▶ **Task directions**: Find each line in the entries below that contains the word "coordinates" and copy those lines in full.

▶ **Data section**:
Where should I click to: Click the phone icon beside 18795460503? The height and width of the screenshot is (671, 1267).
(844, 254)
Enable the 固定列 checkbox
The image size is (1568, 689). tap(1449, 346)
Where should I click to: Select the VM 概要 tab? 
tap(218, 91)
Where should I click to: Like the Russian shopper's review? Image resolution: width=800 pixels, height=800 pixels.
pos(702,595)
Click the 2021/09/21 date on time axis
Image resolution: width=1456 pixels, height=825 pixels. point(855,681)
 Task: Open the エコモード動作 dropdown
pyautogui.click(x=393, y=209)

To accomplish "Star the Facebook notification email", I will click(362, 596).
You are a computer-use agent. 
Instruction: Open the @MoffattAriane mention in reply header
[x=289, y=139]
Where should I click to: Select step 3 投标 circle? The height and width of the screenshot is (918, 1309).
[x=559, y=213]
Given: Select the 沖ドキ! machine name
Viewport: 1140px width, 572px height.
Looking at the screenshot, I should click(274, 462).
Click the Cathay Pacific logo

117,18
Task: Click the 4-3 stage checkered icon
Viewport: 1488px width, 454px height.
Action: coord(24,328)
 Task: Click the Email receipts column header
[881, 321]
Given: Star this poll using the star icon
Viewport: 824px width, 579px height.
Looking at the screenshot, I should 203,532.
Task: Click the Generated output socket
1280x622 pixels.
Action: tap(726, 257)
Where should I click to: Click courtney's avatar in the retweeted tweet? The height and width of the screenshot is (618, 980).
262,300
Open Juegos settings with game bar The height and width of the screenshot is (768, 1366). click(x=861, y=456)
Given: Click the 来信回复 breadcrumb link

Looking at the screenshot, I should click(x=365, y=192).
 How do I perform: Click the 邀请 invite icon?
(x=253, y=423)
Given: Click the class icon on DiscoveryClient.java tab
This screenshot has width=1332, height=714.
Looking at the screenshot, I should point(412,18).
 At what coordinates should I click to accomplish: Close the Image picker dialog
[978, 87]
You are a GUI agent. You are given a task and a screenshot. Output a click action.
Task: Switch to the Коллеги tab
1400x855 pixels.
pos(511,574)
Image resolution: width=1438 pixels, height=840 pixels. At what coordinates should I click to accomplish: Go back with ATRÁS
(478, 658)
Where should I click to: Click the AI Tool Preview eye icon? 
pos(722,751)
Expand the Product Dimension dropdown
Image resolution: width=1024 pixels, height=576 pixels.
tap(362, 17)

▶ **Full answer**:
 At what coordinates should I click to accomplish: Close the Image picker dialog
Image resolution: width=1438 pixels, height=840 pixels. At what coordinates should I click to accomplish: Go back with ATRÁS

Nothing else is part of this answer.